▸ **Data provided**:

'''

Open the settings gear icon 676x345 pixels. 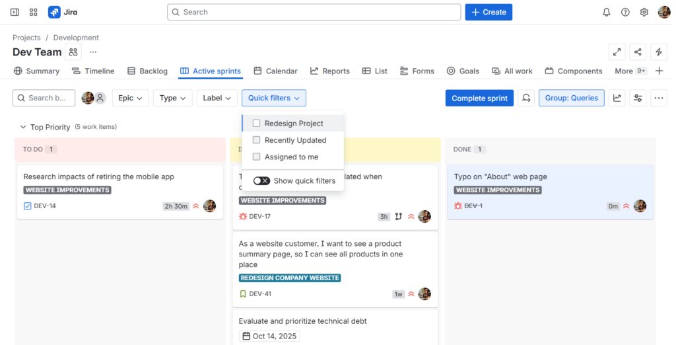pos(644,12)
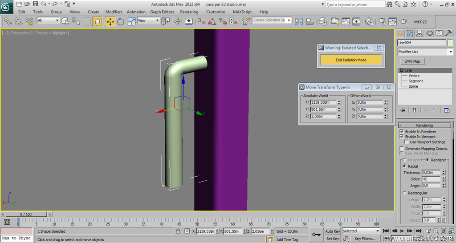Screen dimensions: 456x243
Task: Click Exit Isolation Mode button
Action: [351, 60]
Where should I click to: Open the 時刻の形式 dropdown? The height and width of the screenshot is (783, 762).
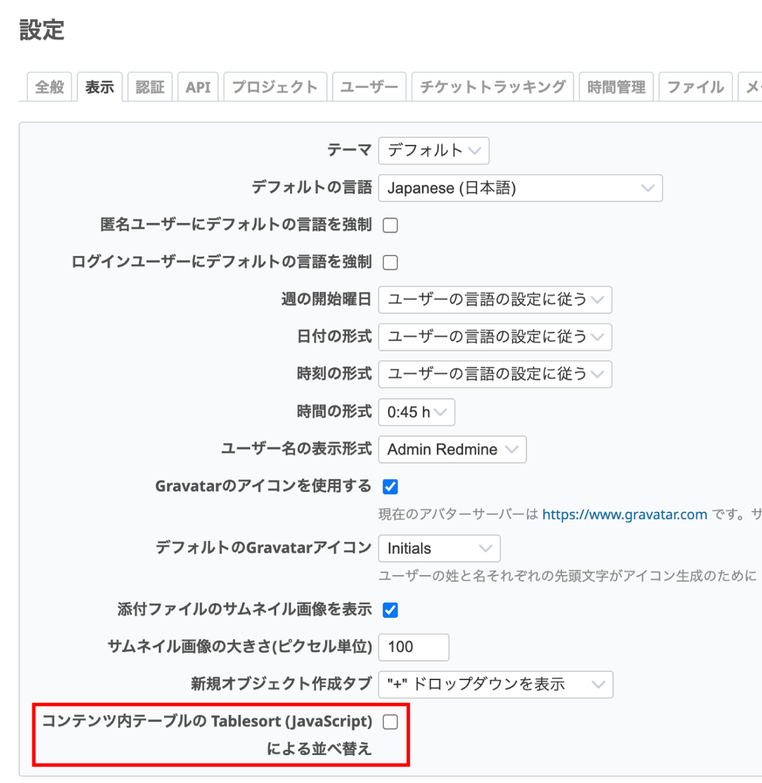(x=495, y=374)

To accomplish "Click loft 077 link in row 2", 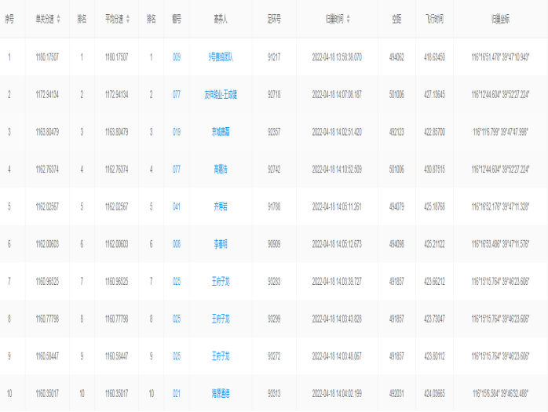I will coord(177,94).
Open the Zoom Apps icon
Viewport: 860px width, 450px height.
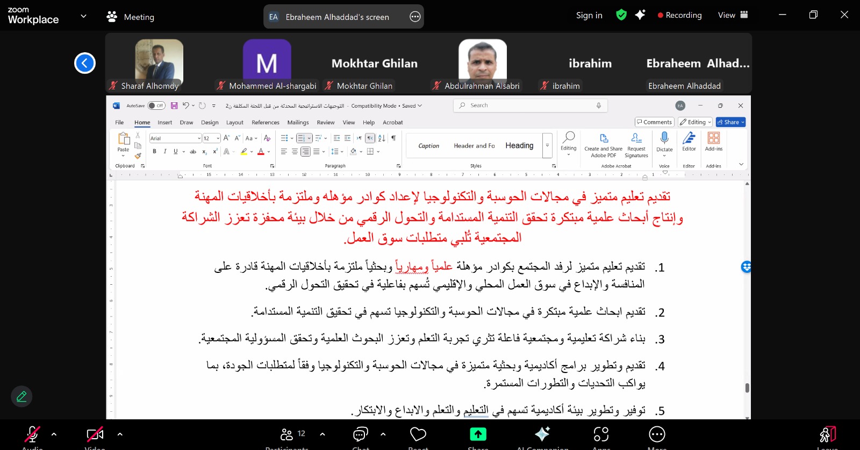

'''

▸ **Exercise**:
Copy exactly, please, every line from the one holding "Open the Zoom Apps icon" through the last line of the data, both ends included, and no pictures.

▸ **Worked solution**:
Open the Zoom Apps icon
Viewport: 860px width, 450px height.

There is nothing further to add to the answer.